To succeed in this action for negligence, Simon must prove the defendant owed him a duty of care, that the defendant was in a breach of that duty of care and that the damage that was suffered was a direct consequence of the defendant´s breach of duty.
In this case, there is no need to prove this because Simon can be relieved of the burden of proving negligence if the court accepts a plea of res ipsa loquitur, which means that the thing speaks for itself. Simon should use this rule of evidence to demonstrate that the injuries and physical damage of his house would not have existed without the negligence of Universal Construction plc.
The court will infer negligence on the part of defendant without the need for Simon to pinpoint the cause of injury or explain how the defendant failed to take reasonable care. Therefore, Universal Construction will be liable unless they furnish evidence to show that his negligence did not cause Simon´s loss and there is no evidence, so they will be liable for the injuries and the physical damage of the house.
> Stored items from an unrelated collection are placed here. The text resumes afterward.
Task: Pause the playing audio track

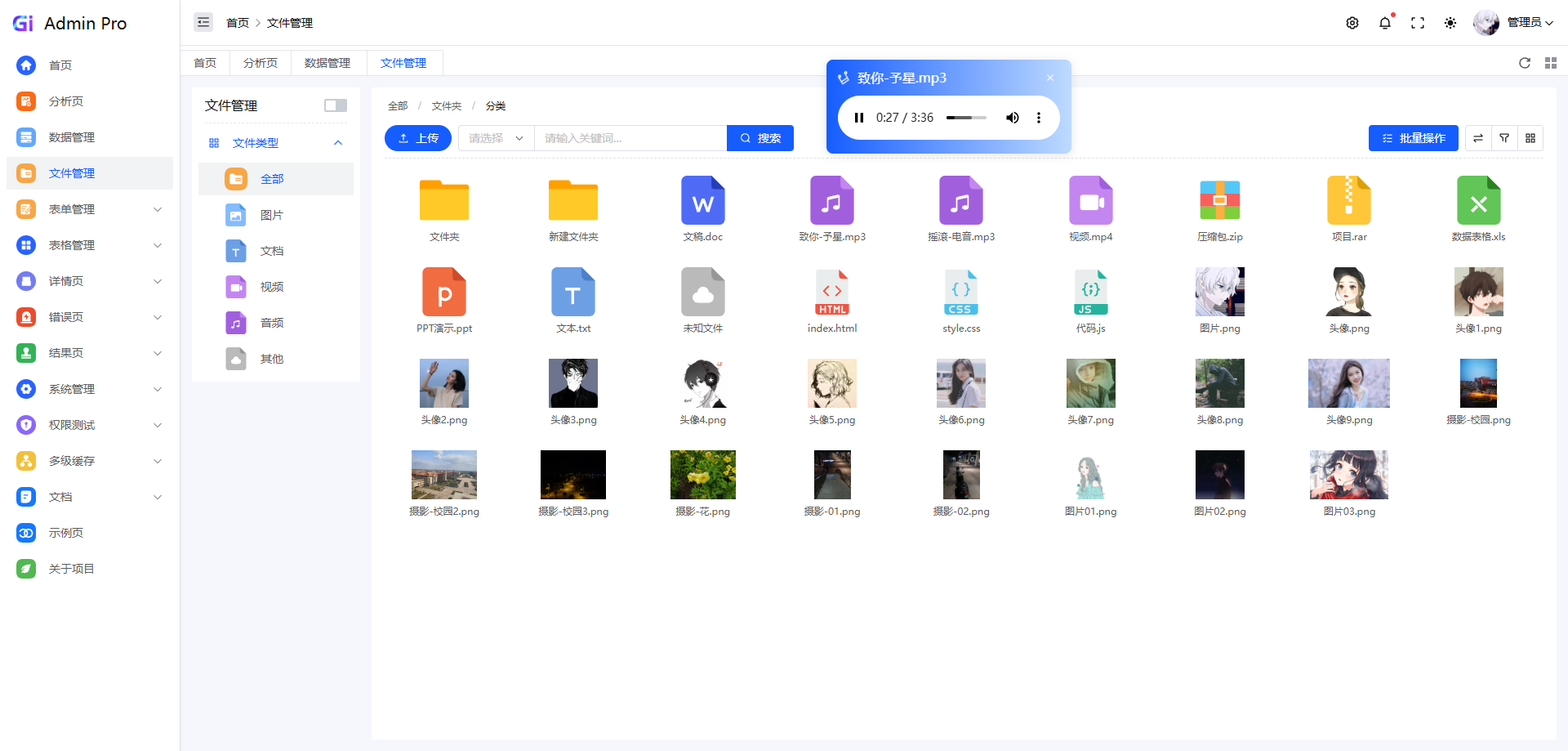Action: click(858, 118)
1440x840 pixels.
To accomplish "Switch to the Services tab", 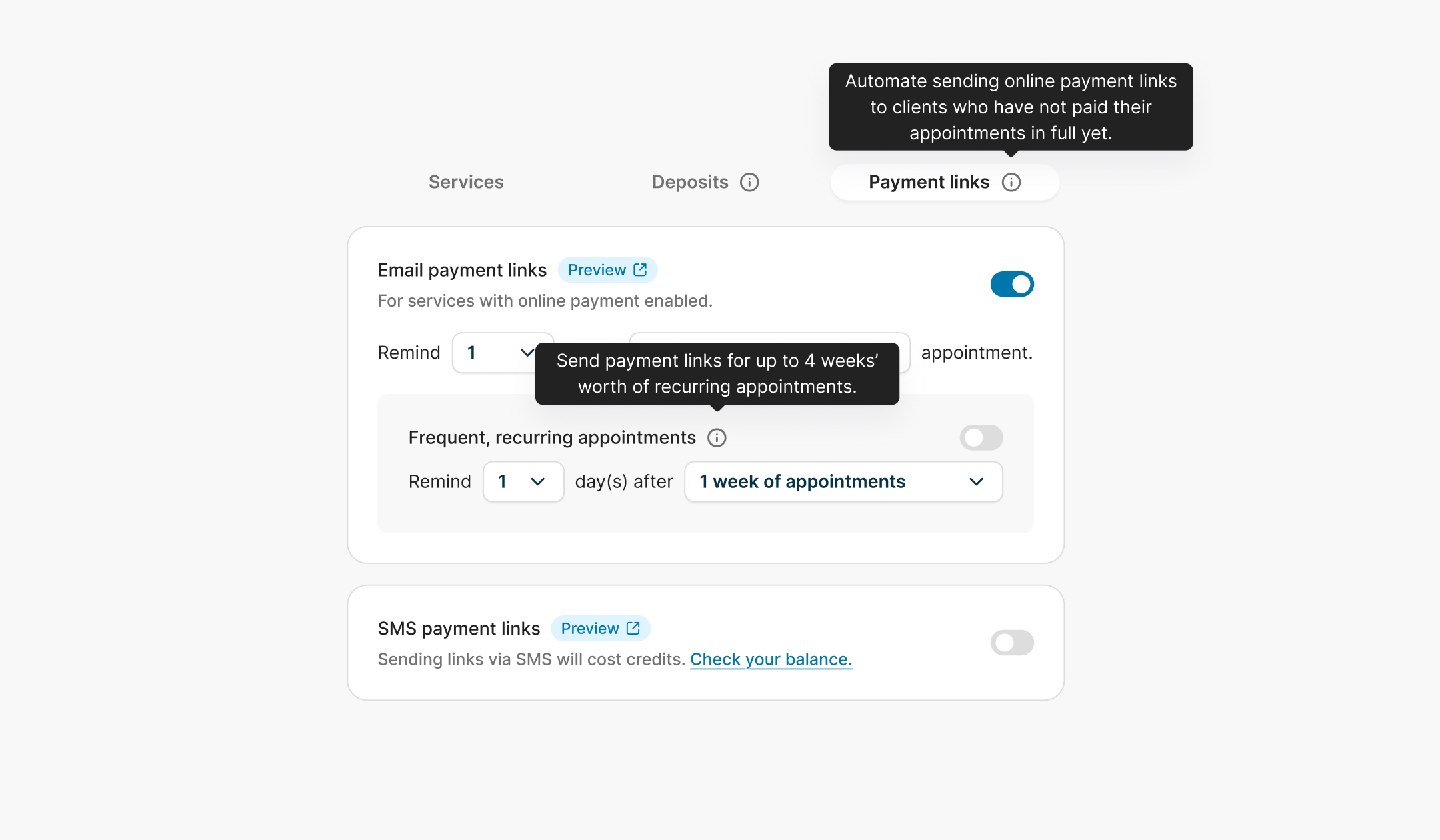I will point(466,183).
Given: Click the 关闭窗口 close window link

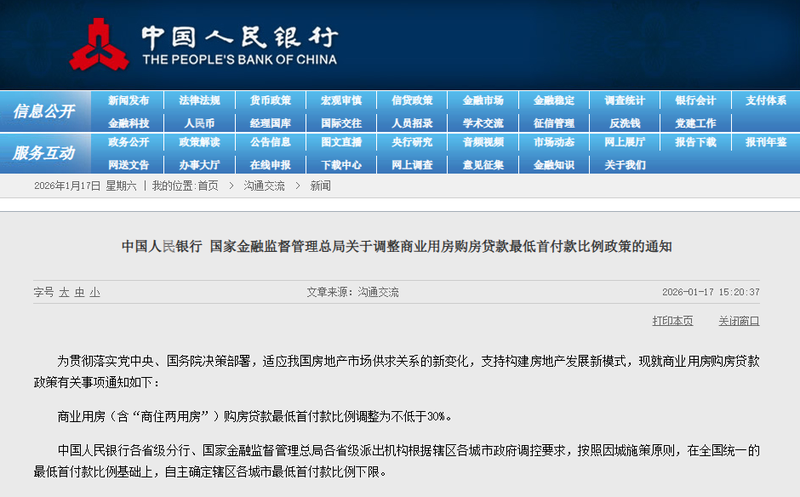Looking at the screenshot, I should (x=738, y=321).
According to the loss of earnings, if we take a look at the case of Spartan Steel Alloys Ltd v Martin and Co Ltd (1972), the Court of Appeal allowed only the claimant´s damages for the spoilt metal and the loss of profit on one melt to be recovered. They refused to allow the claimants to recover their loss of profit, which resulted from the factory being unable to function during the period when there was no electricity. This decision was taken by Lord Denning, who based his decision on remoteness of damage rather than absence of any duty of care to avoid causing economic loss.
Lord Denning concluded that ¨recovering the economic loss is a question of policy, so whenever the courts draw a line to mark the bounds of duty, they do so as a matter of policy so as to limit the responsibility of the defendant¨.
The Court of Appeal also held that the loss of profits on additional melts, however, was a pure financial loss not sufficiently connected with the physical damage and therefore not recoverable.
Applying this rules established in Spartan Steel Alloys Ltd v Martin and Co Ltd (1972) to Simon´s case, the Court of appeal will decide he should not receive a compensation for the loss of earnings, because although it was a consequence of the physical damage that Universal Constructions plc. caused him, it is a remote damage rather than absence of duty of care.